*Complete the following*
[a] In the comments about the "farm of the future" picture, how does the quoted caption say the packed beef is shipped to market?
[b] Write the next part of the comments about the "farm of the future" picture, picking up right after the last sentence shown.

*Exercise passage*

....................

Did the critique of reason make you uneasy? After all, that unreason has been instrumental in harming people, does not imply that reason hasn’t been, eh?
relentless, things got a bit busy here and I fell off the wagon at Sandy’s. Am rushing over to see what is happening! Welcome, will be looking forward to your take on this long thread. (Yes, for Quinn, Jensen and Keith, though I am wondering hard about those latter two lately.)
April 7, 2012 at 11:50 am
Well, that “pic” depicting “the farm of the future” courtesy of USDA via Nat’l Geo has been haunting me since last night, like a recurring nightmare you keep waking up from glad your room and life aren’t like that…in this case, this moment i can look out the window and see a beautiful bay, with very different foreground. Whew…but when I look at i the artist’s rendering reprinted above, online or in mind, how disturbing, depending on the exact context (degree of seriousness) in which it was “designed”, printed, promoted, of course.
Fascinating how different people’s reactions will be so differing along the contiuum of approval–to–revulsion. Like here, some flirting with how to improve it, when to me it’s a great example of a futuristic “fixer-upper” so far gone you might as well ‘doze’-and-dump (recycle, etc. of course) and go totally back to the drawing board…especially if those dwelling towers are for cows…Holy steerdung! Leavergirl, you’re working with some context-providing captioning or something you referred to with the image, or else how would you know the culvert lookalikes are “really” gargantuan cylinders of beef? (Wouldn’t that be unlikely such an “efficient system” would stack ’em out in the sun, even briefly?) No doubt not being an ‘animal product person’ helps me turn away from such a specter…and vice-versa.
April 7, 2012 at 12:22 pm
Just another touch of bizarro, in the whole thing. The caption reads: “Beside the farther pen, a processing plant packs beef into cylinders for shipment to market by helicopter and monorail.” And those culvert-like cylinders are right in front of the helicopter… what is one to think but… ughhhhhhhhh! (No doubt they are nuked and then covered in plastic, just like the kind of plastic most supermarket meat comes in… you gotta hack it with a cleaver, nearly.)
But you know, I think these people really were mad. Just look at Le Corbuisier’s drawings of things he proposed to do to cities (most did not let him, but a few did). Or … there was an article published in the 60s where some engineer blithely rambled on (with the appropriate numbers and all) that humans could keep on reproducing into trillions, just short of planetary heat death. Oh, it would mean that nobody could move around, and exercise would require permission, but hey! WTF WTF WTF???????!!!!!

....................

*Data extract*
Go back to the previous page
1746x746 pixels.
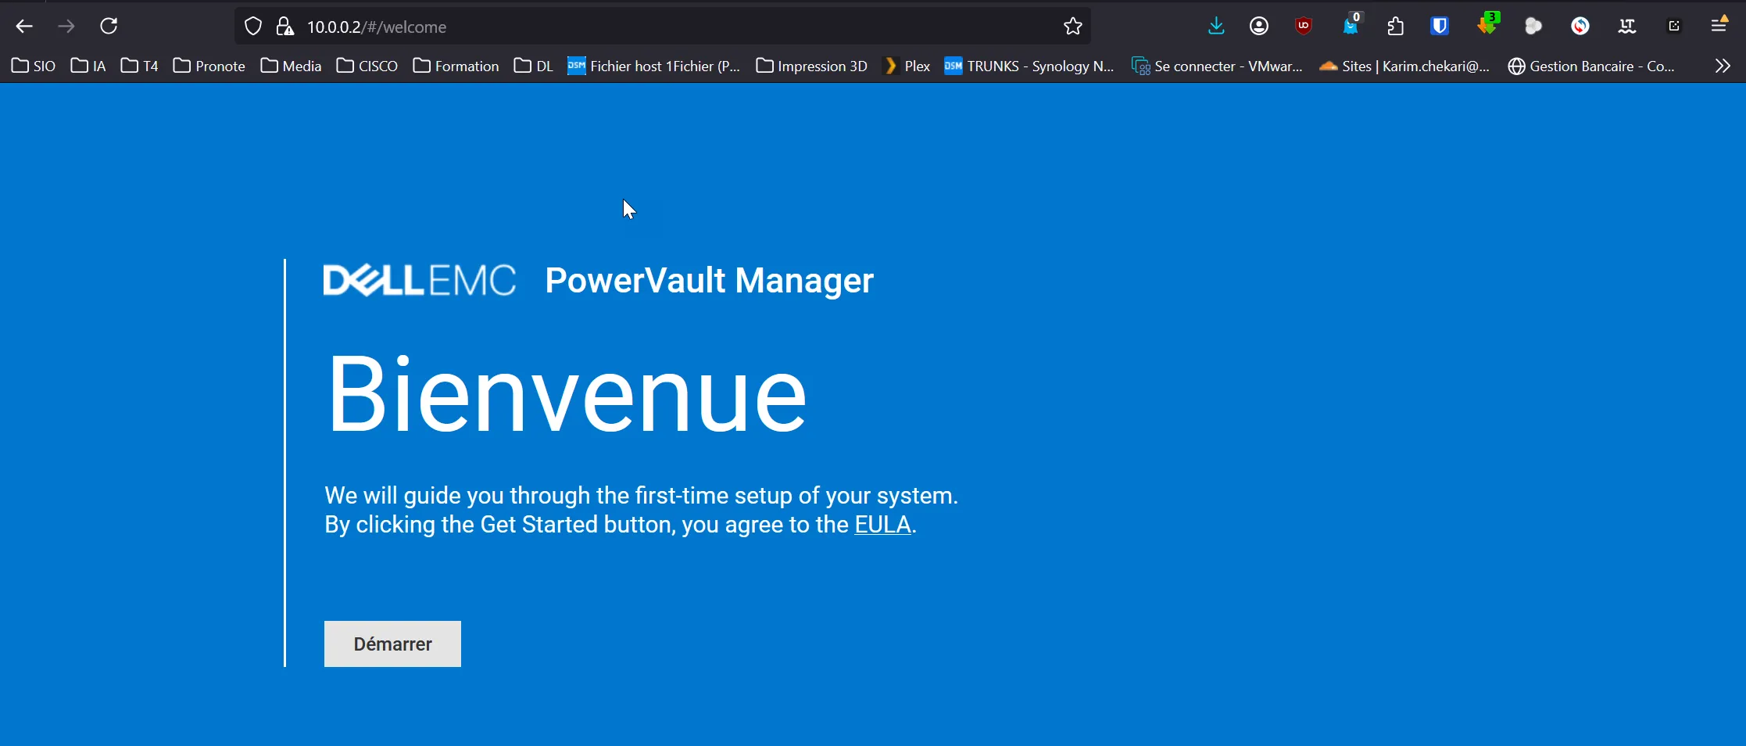tap(24, 27)
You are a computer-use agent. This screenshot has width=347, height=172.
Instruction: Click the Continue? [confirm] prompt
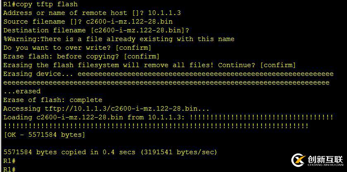(257, 65)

....................

*List of answers*
[a] By helicopter and monorail.

[b]
April 7, 2012 at 11:50 pm
@Vera, I just came across the blog of Ross Wolf, and he has some very informative essays on early modernism and Le Corbusier, with a particular focus on the Soviet Union:
– Industrialism and the Genesis of Modern Architecture: http://rosswolfe.wordpress.com/2011/09/09/industrialism-and-the-genesis-of-modern-architecture/
– The Graveyard of Utopia: Soviet Urbanism and the Fate of the International Avant-Garde: http://rosswolfe.wordpress.com/2011/11/22/the-graveyard-of-utopia-soviet-urbanism-and-the-fate-of-the-international-avant-garde/
– The Soviet Avant-Garde: International Reflections of the OSA-ASNOVA (Constructivist-Rationalist) Split: http://rosswolfe.wordpress.com/2011/09/30/the-soviet-avant-garde-international-reflections-of-the-osa-asnova-constructivist-rationalist-split/
– The Spatiotemporal Dimensions of Abstract Art and the Genesis of Modernist Architecture: http://rosswolfe.wordpress.com/2011/08/31/the-spatiotemporal-dimensions-of-abstract-art-and-the-genesis-of-modernist-architecture/
– The Stalinization of Post-Revolutionary Soviet Art and Architecture: http://rosswolfe.wordpress.com/2011/04/16/the-stalinization-of-post-revolutionary-soviet-art-and-architecture/
– The Sociohistoric Mission of Modernist Architecture: The Housing Shortage, the Urban Proletariat, and the Liberation of Woman: http://rosswolfe.wordpress.com/2011/09/20/the-sociohistoric-mission-of-modernist-architecture-the-housing-shortage-the-urban-proletariat-and-the-liberation-of-woman/
– At the Intersection of Nature and Architecture: Modernism’s Response to the Alienation of Man: http://rosswolfe.wordpress.com/2011/04/02/at-the-intersection-of-nature-and-architecture-modernism%E2%80%99s-response-to-the-alienation-of-man-2/
Surely here’s much more interesting stuff as well, but I think the above essays can be good as starters.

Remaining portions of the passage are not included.